*** Text shown ***
Co-founders of Rothy's Roth Martin and Stephen Hawthornthwaite, standing in front of shelves with spools of thread and shoes upon them.

It is almost a given that hills and high heels don’t go together. And in San Francisco, where weather also comes into play, comfort and walkability are even more of a concern. It makes sense that a brand of seamlessly knit, barely there women's flats would be born here. The fact that the founders are a couple of men, though? Perhaps less so.


Buttoned-up business partners Roth Martin and Stephen Hawthornthwaite are not your average fashion dreamers, nor do they intend to be. The men are close friends with radically different backgrounds: Martin is director and co-founder of Hedge Gallery, while Hawthornthwaite has been in finance for 20-plus years. After three years of globe-trotting trial and error, the two founded Rothy’s, a shoe brand sold exclusively online and based in a pristine office occupying a wing of Hedge in the Financial District. They view the shoe business from a technological and innovative standpoint, and are determined to make a shoe for women as clever and comfortable as possible.


“The initial idea was to buy an existing brand and try to resuscitate it,” says Hawthornthwaite, “but Roth had seen a child’s shoe in Europe (that) literally looked like a sock with a sole on the bottom. We kept coming back to it and quickly realized there’s no shoe like it.”


Adds Martin: “At the time, Toms were everywhere, and it inspired us to create a product that’s fresh and new, but also has an environmental sensibility to it.” Years of shoe shopping for their wives also served as an inspiration. “I’d watch my wife go through shoes or just wear flip-flops or sneakers,” recalls Hawthornthwaite, “and wish there was a shoe she could put on without even thinking, and wear all day long.”

A collection of Rothy's uppers when they are first 3D knit at our factory, before they're constructed into a shoe.


Rothy’s first steps were anything but effortless. Determined to make the shoes from environmentally friendly materials, the partners opted for fiber made from recycled plastic bottles for the uppers, eco-friendly rubber for the soles and recyclable foam for the insoles. Hawthornthwaite and Martin developed a computer program that dictates a 3D knitting process and creates a seamless three-dimensional upper made of compressed fiber, without wasting fabric or yarn on cuts or leftovers. The upper is then attached to the sole as a whole, by hand. After trying, and failing, to establish an American supply chain, they took their prototype to China. The first Rothy’s launched soon after, in early 2016.
***
**What the exercise asks**:
Answer these questions using the article about the founders of Rothy's:
(a) In what field has Hawthornthwaite worked, and for how many years?
(b) Where had Martin seen the child's shoe that "literally looked like a sock with a sole on the bottom"?
(c) After failing to set up an American supply chain, where did the partners take their prototype?
The data after this text comes from a separate, unrelated source.
*** Information shown ***
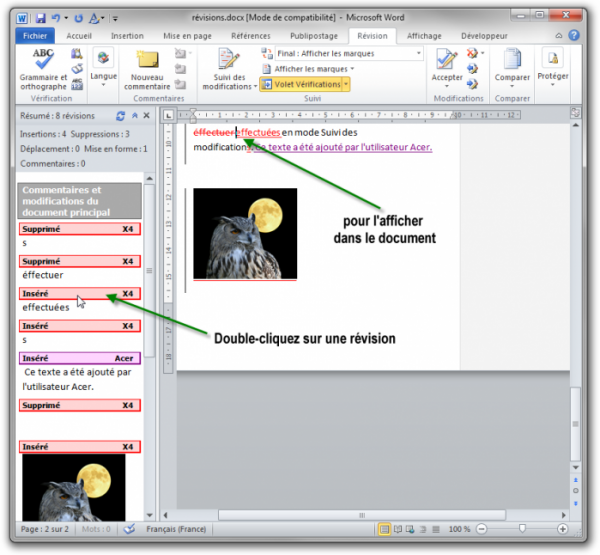600x555 pixels.
Task: Open the Accepter dropdown arrow
Action: tap(447, 88)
***
**Completed exercise**:
(a) Finance, for 20-plus years.
(b) In Europe.
(c) To China.